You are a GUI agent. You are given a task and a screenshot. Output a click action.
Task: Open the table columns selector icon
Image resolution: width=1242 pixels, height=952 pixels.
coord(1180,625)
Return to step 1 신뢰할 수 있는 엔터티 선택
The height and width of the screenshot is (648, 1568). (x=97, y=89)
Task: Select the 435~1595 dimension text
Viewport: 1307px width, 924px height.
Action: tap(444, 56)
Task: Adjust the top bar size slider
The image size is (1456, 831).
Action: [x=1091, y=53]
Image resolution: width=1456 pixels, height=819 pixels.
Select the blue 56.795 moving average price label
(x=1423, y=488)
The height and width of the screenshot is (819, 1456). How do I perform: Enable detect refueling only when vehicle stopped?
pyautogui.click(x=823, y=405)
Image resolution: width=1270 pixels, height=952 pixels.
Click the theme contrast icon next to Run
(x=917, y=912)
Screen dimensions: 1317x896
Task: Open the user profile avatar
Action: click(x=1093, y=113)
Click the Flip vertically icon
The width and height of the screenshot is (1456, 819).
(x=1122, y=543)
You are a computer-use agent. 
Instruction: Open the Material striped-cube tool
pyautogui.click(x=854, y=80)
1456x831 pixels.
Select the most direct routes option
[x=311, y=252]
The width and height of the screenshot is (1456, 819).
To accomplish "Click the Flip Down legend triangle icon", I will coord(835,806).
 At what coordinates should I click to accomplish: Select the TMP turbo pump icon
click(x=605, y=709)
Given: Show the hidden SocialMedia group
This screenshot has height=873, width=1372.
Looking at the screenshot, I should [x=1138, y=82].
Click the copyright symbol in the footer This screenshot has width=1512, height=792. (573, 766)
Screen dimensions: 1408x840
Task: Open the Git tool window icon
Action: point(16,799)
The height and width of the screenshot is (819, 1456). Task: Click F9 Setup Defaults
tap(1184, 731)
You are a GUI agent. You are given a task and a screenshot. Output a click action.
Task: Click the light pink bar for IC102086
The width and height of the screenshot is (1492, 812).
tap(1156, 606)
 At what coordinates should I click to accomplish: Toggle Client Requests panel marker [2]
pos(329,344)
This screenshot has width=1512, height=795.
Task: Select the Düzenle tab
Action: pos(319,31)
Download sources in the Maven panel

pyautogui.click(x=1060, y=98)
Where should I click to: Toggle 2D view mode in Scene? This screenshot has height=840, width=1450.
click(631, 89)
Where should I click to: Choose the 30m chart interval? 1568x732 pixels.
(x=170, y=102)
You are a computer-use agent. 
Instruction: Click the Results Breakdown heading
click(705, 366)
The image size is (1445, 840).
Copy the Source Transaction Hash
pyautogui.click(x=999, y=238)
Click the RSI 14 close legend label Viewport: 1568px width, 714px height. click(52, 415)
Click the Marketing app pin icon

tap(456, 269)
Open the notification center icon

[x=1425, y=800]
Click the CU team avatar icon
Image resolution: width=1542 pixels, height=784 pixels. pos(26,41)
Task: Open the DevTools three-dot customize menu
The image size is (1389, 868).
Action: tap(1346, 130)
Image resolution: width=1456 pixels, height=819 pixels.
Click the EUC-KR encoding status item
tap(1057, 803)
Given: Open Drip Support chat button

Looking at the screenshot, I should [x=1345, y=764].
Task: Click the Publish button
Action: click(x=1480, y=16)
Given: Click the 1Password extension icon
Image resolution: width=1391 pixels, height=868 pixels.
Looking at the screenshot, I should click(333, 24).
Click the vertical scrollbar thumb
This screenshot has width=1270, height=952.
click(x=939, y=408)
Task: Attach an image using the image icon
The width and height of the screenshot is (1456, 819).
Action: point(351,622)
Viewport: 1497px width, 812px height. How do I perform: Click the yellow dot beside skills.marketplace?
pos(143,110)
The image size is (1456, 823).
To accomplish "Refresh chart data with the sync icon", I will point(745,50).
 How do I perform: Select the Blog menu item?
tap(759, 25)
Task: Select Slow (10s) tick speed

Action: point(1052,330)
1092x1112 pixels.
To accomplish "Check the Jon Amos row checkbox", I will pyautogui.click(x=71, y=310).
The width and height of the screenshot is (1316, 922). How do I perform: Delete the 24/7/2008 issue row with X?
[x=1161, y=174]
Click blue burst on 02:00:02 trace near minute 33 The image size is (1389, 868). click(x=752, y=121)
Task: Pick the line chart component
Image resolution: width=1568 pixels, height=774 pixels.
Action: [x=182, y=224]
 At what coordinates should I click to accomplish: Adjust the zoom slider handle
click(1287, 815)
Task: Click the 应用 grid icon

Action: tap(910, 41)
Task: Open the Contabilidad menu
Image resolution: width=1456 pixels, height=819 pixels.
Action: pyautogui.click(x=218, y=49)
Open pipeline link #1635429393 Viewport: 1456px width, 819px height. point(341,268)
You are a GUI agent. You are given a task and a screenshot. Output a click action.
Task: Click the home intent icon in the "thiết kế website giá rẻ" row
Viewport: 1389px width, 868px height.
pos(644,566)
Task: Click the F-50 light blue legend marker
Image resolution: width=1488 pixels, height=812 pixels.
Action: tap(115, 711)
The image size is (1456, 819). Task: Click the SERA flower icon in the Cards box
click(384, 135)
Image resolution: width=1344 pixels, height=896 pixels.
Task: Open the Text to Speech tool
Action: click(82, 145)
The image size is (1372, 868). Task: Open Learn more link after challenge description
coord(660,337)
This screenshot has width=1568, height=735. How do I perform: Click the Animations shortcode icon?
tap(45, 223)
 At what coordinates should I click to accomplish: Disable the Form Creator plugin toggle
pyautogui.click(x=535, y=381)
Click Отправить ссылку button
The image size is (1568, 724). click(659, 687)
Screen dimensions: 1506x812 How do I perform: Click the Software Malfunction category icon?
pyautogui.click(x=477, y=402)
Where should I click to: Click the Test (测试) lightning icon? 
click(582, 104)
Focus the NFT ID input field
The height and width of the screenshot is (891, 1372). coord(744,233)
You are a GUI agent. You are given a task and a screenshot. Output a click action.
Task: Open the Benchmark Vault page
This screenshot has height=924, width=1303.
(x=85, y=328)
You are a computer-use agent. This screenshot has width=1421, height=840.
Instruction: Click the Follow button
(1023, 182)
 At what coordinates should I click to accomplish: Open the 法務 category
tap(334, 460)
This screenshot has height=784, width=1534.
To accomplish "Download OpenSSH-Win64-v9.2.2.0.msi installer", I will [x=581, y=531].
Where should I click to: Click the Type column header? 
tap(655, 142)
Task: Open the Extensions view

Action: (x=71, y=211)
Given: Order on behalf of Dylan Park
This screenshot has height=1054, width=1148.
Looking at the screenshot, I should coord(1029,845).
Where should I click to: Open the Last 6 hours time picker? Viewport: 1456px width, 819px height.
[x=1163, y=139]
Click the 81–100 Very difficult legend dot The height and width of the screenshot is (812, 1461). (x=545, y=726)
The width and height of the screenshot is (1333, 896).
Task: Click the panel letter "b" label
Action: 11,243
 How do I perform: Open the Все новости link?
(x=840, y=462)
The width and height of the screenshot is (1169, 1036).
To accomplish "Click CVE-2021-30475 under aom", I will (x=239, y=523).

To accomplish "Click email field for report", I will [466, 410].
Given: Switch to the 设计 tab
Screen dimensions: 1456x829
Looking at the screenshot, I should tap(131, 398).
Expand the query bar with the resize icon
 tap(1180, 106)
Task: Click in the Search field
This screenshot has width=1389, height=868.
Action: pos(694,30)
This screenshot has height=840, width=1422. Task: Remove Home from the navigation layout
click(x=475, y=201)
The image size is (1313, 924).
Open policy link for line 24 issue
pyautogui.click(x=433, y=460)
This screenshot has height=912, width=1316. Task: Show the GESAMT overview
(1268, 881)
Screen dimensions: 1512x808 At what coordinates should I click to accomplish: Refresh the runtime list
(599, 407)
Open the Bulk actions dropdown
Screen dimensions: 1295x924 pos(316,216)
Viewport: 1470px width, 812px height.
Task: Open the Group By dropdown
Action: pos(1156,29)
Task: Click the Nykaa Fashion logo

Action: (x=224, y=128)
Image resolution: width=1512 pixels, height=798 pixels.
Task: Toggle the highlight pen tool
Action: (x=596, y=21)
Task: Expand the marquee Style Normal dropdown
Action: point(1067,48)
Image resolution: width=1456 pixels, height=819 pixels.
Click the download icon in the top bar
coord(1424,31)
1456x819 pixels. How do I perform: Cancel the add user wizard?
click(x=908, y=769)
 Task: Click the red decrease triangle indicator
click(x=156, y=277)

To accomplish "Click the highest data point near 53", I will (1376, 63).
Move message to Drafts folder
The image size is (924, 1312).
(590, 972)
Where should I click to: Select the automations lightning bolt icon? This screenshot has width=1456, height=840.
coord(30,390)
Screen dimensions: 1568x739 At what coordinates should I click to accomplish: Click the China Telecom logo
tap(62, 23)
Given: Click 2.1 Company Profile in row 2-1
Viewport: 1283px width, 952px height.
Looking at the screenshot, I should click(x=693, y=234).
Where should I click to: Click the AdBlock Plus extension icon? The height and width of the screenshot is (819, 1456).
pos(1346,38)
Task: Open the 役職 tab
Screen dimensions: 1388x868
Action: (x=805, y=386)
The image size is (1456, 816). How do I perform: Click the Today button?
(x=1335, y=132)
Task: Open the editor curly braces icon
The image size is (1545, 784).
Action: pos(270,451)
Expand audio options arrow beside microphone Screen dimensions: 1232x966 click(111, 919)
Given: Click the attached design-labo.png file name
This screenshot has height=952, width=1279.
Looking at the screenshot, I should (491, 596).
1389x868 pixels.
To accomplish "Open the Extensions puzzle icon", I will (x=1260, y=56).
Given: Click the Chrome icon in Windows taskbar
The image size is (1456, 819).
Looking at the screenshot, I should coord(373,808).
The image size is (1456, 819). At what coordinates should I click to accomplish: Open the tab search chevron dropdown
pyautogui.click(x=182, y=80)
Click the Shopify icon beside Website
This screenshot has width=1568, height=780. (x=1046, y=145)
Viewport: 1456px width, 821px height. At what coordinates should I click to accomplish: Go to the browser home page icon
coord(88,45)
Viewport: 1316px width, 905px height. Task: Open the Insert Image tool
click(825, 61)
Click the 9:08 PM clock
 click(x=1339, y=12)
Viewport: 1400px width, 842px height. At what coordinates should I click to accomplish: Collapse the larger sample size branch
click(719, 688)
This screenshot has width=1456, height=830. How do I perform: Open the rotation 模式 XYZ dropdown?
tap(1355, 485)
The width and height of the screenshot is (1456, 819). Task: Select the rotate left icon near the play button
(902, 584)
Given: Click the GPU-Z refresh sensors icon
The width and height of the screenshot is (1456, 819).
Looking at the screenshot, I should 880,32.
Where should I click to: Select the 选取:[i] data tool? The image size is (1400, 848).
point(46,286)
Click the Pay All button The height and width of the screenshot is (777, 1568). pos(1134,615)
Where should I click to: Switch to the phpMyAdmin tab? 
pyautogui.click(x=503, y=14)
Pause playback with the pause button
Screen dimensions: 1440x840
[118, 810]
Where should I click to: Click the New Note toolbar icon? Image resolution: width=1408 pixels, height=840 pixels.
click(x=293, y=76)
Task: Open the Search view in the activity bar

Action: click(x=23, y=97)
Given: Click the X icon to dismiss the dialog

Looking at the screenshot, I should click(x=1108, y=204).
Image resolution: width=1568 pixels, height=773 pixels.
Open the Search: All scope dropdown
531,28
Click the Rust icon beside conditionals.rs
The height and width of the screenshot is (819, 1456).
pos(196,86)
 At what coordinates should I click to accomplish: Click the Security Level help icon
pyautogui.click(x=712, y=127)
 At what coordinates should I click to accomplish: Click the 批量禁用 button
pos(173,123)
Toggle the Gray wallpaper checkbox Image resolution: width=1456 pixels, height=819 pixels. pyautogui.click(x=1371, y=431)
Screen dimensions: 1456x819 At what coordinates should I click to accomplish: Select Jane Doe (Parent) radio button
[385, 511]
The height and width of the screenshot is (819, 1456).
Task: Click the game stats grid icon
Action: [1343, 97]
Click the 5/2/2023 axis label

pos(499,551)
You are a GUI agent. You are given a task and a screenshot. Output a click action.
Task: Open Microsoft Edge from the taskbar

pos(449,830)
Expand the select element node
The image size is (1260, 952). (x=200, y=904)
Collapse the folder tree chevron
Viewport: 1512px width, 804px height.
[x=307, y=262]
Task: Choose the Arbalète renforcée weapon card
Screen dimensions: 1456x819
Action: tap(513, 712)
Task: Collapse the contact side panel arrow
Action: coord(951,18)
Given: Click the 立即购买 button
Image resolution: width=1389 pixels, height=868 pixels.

────────────────────

§ EXERCISE BRIEF:
In the listing above, start at the line with "Viewport: 1389px width, 868px height.", go on through the line with "Given: Order on behalf of Dylan Park", and copy each of those lines exactly; leave out all the rest.

§ EXERCISE RESULT:
Viewport: 1389px width, 868px height.
pos(644,566)
Task: Click the F-50 light blue legend marker
Image resolution: width=1488 pixels, height=812 pixels.
Action: tap(115, 711)
The image size is (1456, 819). Task: Click the SERA flower icon in the Cards box
click(384, 135)
Image resolution: width=1344 pixels, height=896 pixels.
Task: Open the Text to Speech tool
Action: click(82, 145)
The image size is (1372, 868). Task: Open Learn more link after challenge description
coord(660,337)
This screenshot has width=1568, height=735. How do I perform: Click the Animations shortcode icon?
tap(45, 223)
 At what coordinates should I click to accomplish: Disable the Form Creator plugin toggle
pyautogui.click(x=535, y=381)
Click Отправить ссылку button
The image size is (1568, 724). click(659, 687)
Screen dimensions: 1506x812 How do I perform: Click the Software Malfunction category icon?
pyautogui.click(x=477, y=402)
Where should I click to: Click the Test (测试) lightning icon? 
click(582, 104)
Focus the NFT ID input field
The height and width of the screenshot is (891, 1372). coord(744,233)
You are a GUI agent. You are given a task and a screenshot. Output a click action.
Task: Open the Benchmark Vault page
This screenshot has height=924, width=1303.
(x=85, y=328)
You are a computer-use agent. This screenshot has width=1421, height=840.
Instruction: Click the Follow button
(1023, 182)
 At what coordinates should I click to accomplish: Open the 法務 category
tap(334, 460)
This screenshot has height=784, width=1534.
To accomplish "Download OpenSSH-Win64-v9.2.2.0.msi installer", I will [x=581, y=531].
Where should I click to: Click the Type column header? 
tap(655, 142)
Task: Open the Extensions view

Action: (x=71, y=211)
Given: Order on behalf of Dylan Park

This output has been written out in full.